CD Feature/ Floraleda Sacchi: "Chiaroscuro Harp"
TobiasSix years ago, Sacchi made her debut with an EP featuring herself on electric harp and Francesco Mantero on Voice and Percusion and since then, she has confounded almost every expectation as to what might be suitable for a harpist in particular and what a classical instrumentalist should take into her own hands in general. Right now, she is a professor, a writer, a concert organisor, an avid live performer and a recording artist and she has expanded her instrument's language from the 18th century deep into the realms of modern times, into the oeuvre of Ravi Shankar, Philipp Glass and John Cage.

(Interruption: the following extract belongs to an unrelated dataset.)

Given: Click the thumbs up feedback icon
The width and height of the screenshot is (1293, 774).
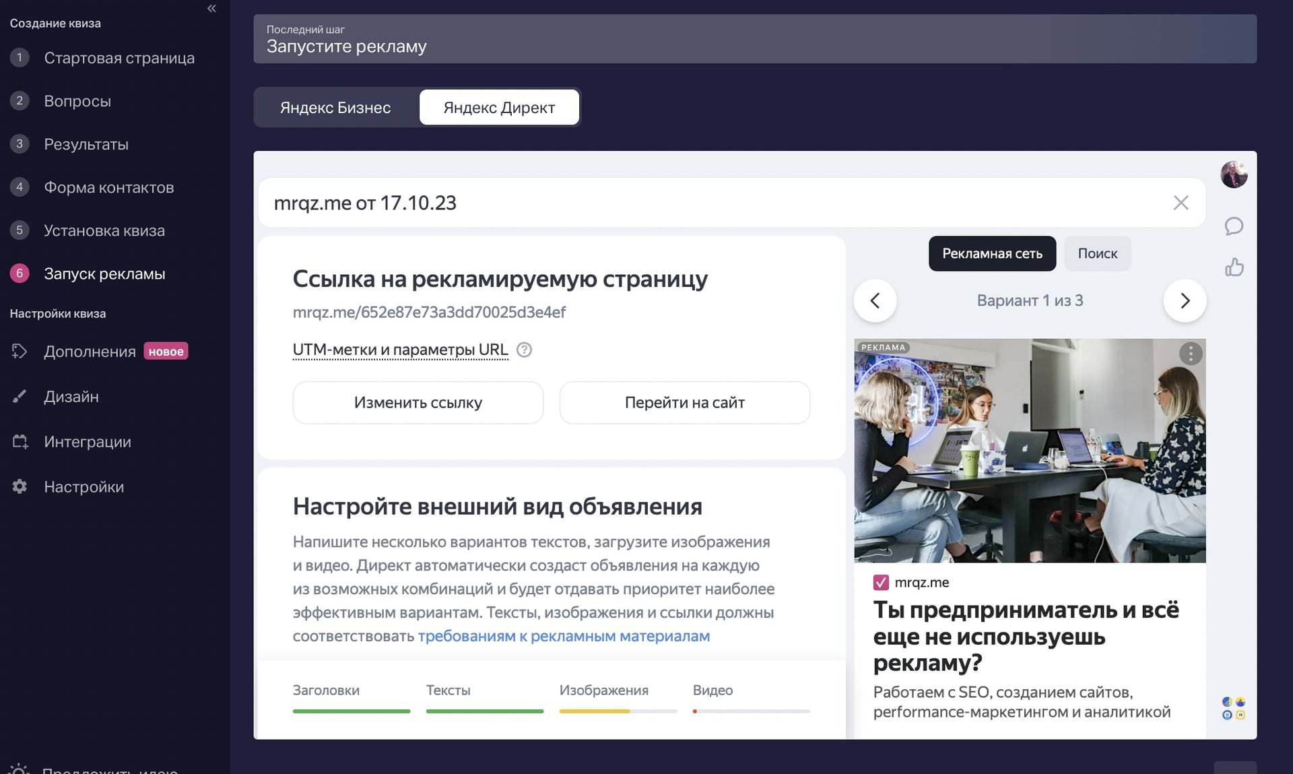Looking at the screenshot, I should pos(1234,267).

Most importantly, she has carefully shifted the balance in her collaborational productions, imbuing accompanying roles with a sense of urgency and naturally striving for emancipation where many saw elegant submission. The two discs with her congenial partner Claudio Ferrarini were filled with mutual respect and a powerful sense of freedom – often overlooked prerequisits for an inspiring musical exchange. They were statements of friendship as well and it therefore seems obvious to prolong this relation into her first bigger statement as a composer (discounting the long out-of-print children's story „Una storia scritta in cielo“ from 1999).
Certainly, the pieces with Ferrarini are among the most immediate moments on „Chiaroscuro Harp“. Never one to shy away from big gestures, his performance on the sweetly plaintive „Se Sapessi“ gauges both the quiet and passionate ends of the spectrum and is of an impressionist plasticity in the closing „Dea die Giardini“.
On the other hand, Cellist Anais Vitali might be less prominent in her contributions, but acts as the all but invisible force of the album, adding texture, colour, counterpoint and richness – attributes usually associated with the Harp, which makes for an extremely attractive and completely organic inversion. One might have expected Floraleda to approach this extensive array into ther own private space in a more egoistical way, but „Chiaroscuro Harp“ doesn't even consider this an option.
What is interesting as well is that the record never settles into a pseudo-compromise in between the polarities of her previous output. Instead, it carves out a distinct style possibly induced by feelings of nostalgia and melancholia, probably influenced by the great film music history of her native Italy and philosophically motivated by the twilight state between night and day. Her music is not cinematic by dissolving into epic arrangements and wide open tonal planes, but in the sense that it purifies a singular sensation and a particular sentiment into vivid scenes and expressive lyrical melodies. It is a soundtrack to lovescenes in little cafes, to painful memories in scantly lit rooms and to moments, when the conversation has come to a halt and the eyes of the protagonists, meeting halfway in a frightningly suspended space, seem to say so much more than words.
Michael Hoppe, who has himself written scores to several feature films, has acted as a sparring partner both for the music and the arrangements and there are several points where their voices meet. And yet, Sacchi's own personality still shines through clearly. She probably could have turned this into a major success by either compressing the recording more or adding even more reverb to lift it to ethereal planes. As it is, it remains in its own mould, bittersweet and yearning, comforting and consoling and working with metaphors instead of spelling everything out.
Rachmaninoff springs to mind as a composer who was equally accomplished as a performer (or vice versa). It makes no sense comparing his work to that of Floraleda Sacchi, of course. But the mere fact that „Chiaroscuro Harp“ has ended up more than just a dignified exercise certainly does not make it seem entirely out of place either.